All we have to do is open the newspaper, turn on the TV, or look at the world around us, and it won't take long to find something that makes us mad. Whether it's the high price of groceries and gas, the indignities of air travel, or the person in the next cubicle yakking loudly on a cell phone during working hours, every day we encounter plenty of things to keep our blood pressure at an unhealthy high.
It can be harmful to others and ourselves to vent our anger, but it can also be unhealthy and unwise to keep it bottled up. I will therefore offer five guidelines to make anger work for us instead of against us and that are grounded in the principles of ethics.
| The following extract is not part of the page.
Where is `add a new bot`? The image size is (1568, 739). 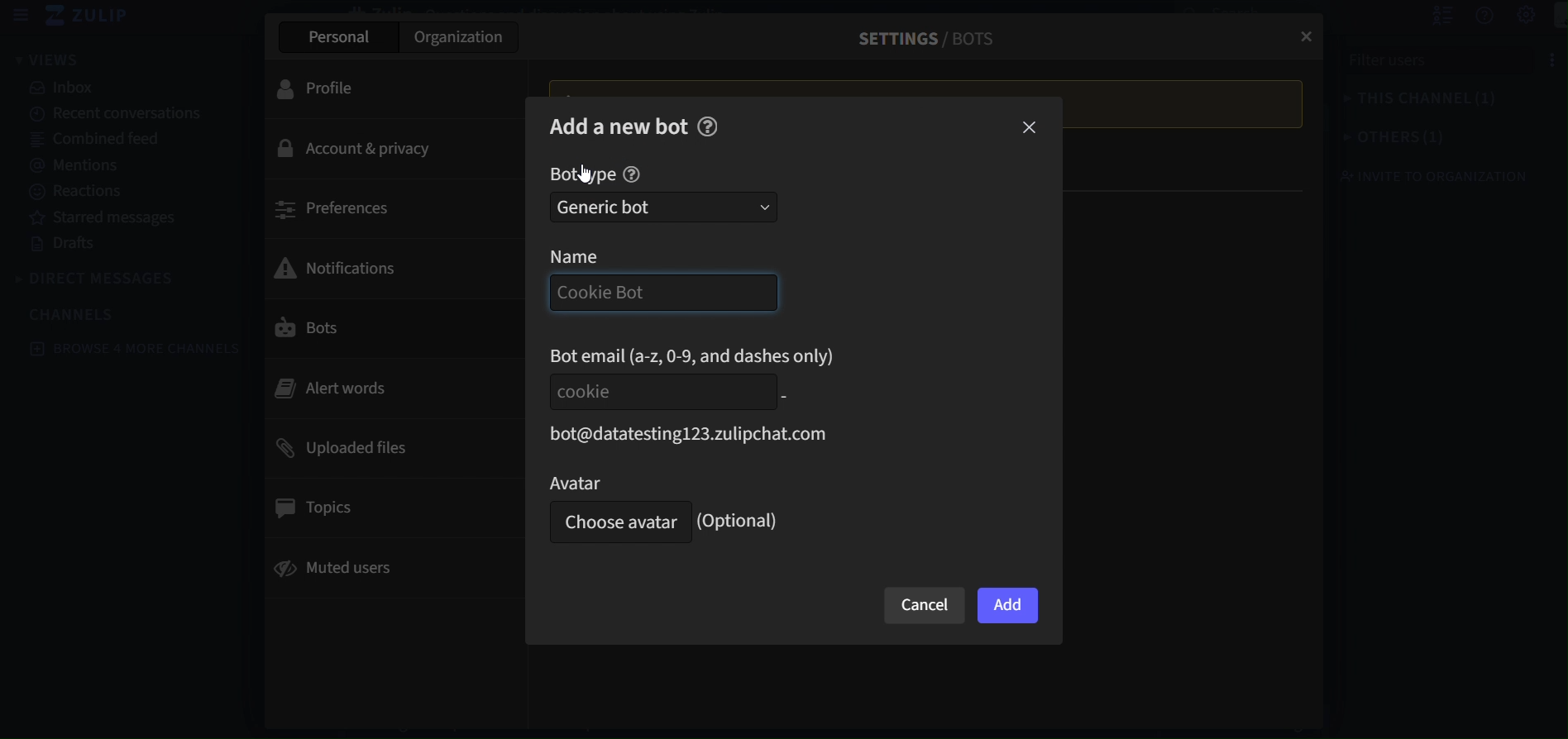
add a new bot is located at coordinates (618, 125).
I'll also show how these guidelines can be applied to three common and frustrating situations at work: the annoying co-worker, the incompetent assistant, and the hands-off boss. But first, let's take a look at what anger is, and why this emotion raises ethical issues.
Anger is the intense feeling associated with a perceived injustice. When you're trying to a enjoy a movie and the person next to you carries on a conversation with his companion in a normal tone of voice, you get angry, because you feel he is doing something he shouldn't be doing. Employees who spend too much time at work making personal phone calls or surfing the Internet incur the wrath of their boss and their colleagues because they're doing something they shouldn't be doing (and not doing something they should be doing, namely their work).
Although the experience of anger is psychological, its roots are in the realm of ethics; we get angry when we believe others have violated their ethical obligations to be fair (BusinessWeek.com, 2/15/07) or to treat us with respect (BusinessWeek.com, 1/31/07).
Ethics plays a role not just in what gives rise to our anger, but in what we choose to do with it. The expression of anger can be harmful, and we have an ethical obligation to do no harm. Domestic violence, sexual assault, and murder are the most extreme examples of what happens when anger get out of hand.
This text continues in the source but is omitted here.